» PROBLEM DESCRIPTION
Transcribe the passage of the LMWH bridging abstract starting at "Bridging anticoagulation with low-molecular-weight heparin after" and ending at "prior to surgery.".

» GIVEN TEXT
Bridging anticoagulation with low-molecular-weight heparin after interruption of warfarin therapy is associated with a residual anticoagulant effect prior to surgery.

Bridging anticoagulation with low-molecular-weight heparin (LMWH) is common in patients who require temporary interruption of warfarin before surgery or a procedure, but whether such patients have a residual anticoagulant effect just before a procedure is not known. Consecutive patients who received bridging anticoagulation with LMWH had anti-Xa levels measured just before a procedure. The proportion of patients with a residual anticoagulant effect, defined as an anti-Xa level > or = 0.10 IU/ml, was determined. Multivariable regression analysis identified predictors of a residual anticoagulant effect, expressed as an odds ratio (OR) and corresponding 95% confidence interval (CI). A pre-procedure residual anticoagulant effect was detected in 12 of 73 (16%) patients overall, in 11 of 37 (30%) patients who received therapeutic-dose LMWH, and in 1 of 36 patients (3%) who received low-dose LMWH. Receiving therapeutic-dose LMWH (OR = 118.8; 95% CI: 5.8, 999.9), and increasing age (OR = 4.0; 95% CI: 1.3, 12.5) were predictors of a residual pre-procedure anticoagulant effect. In patients who require bridging anticoagulation with LMWH, a residual anticoagulant effect from LMWH is detected in 1 of 6 patients, and receiving therapeutic-dose LMWH is the strongest predictor of such an effect.[1]

[Items listed in a dataset]

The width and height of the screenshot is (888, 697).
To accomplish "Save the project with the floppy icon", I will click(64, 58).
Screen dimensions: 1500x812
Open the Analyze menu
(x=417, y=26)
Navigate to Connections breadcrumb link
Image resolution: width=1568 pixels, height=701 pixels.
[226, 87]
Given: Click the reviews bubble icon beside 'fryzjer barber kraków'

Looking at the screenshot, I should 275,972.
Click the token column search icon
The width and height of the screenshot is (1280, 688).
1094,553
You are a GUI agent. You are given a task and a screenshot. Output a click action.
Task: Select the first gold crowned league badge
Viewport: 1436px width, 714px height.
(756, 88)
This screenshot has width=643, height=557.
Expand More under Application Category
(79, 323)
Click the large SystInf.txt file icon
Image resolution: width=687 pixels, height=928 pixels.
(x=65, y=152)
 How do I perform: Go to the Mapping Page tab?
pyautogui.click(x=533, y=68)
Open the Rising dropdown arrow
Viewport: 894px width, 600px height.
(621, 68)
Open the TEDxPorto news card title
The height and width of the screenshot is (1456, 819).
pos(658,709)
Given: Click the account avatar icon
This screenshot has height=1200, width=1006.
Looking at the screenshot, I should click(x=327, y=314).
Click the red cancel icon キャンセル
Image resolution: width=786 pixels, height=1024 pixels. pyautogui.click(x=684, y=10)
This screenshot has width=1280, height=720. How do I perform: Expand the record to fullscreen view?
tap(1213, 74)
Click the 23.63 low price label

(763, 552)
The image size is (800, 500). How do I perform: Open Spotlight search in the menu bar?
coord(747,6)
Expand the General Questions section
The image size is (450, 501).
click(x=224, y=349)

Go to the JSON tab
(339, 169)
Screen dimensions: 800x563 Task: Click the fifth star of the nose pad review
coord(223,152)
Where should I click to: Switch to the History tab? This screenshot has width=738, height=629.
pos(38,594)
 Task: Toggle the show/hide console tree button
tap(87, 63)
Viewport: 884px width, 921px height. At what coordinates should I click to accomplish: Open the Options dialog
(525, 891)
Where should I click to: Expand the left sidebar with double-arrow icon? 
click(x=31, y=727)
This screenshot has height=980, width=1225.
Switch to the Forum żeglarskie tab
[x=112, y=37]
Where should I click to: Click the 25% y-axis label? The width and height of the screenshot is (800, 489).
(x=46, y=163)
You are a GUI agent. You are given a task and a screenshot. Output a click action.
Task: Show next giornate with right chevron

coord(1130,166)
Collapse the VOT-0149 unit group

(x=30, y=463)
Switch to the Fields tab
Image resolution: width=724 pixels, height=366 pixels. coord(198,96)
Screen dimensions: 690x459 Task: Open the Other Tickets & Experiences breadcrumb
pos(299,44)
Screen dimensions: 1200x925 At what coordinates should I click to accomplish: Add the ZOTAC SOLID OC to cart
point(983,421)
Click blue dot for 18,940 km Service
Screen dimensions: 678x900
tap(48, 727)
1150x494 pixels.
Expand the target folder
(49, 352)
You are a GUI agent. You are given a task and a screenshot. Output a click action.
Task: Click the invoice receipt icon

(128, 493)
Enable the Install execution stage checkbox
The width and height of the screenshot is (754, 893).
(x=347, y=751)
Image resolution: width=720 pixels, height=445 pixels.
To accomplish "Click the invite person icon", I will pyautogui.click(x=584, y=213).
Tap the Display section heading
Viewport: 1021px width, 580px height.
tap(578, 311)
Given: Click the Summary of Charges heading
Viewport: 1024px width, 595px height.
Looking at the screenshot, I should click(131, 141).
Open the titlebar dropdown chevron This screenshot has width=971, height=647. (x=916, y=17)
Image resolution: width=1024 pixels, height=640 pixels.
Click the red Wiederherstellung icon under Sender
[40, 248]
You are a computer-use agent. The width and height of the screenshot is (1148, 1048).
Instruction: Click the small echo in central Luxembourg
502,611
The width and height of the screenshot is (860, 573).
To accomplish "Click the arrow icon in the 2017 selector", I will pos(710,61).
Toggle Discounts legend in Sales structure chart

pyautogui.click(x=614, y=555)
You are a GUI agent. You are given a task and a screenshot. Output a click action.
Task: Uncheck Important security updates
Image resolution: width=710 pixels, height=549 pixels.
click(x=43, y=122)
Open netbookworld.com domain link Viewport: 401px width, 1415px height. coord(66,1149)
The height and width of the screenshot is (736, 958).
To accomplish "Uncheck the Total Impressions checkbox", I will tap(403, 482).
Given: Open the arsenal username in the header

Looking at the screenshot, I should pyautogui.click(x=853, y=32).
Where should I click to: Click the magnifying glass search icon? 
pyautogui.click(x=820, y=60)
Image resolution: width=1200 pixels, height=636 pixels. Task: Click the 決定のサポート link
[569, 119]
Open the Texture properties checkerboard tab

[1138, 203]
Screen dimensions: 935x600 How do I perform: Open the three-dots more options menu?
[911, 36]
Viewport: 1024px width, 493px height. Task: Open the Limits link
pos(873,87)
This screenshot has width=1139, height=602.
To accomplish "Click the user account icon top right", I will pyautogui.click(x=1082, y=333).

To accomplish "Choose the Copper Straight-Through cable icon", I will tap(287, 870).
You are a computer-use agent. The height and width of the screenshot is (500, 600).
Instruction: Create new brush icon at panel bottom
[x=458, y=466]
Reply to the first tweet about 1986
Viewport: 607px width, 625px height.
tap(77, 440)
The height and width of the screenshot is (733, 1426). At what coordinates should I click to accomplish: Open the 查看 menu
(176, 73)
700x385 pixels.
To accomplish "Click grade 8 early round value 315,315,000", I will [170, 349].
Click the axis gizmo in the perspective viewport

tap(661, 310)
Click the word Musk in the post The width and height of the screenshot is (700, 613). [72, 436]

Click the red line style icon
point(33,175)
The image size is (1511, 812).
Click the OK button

» RESULT
Bridging anticoagulation with low-molecular-weight heparin after interruption of warfarin therapy is associated with a residual anticoagulant effect prior to surgery.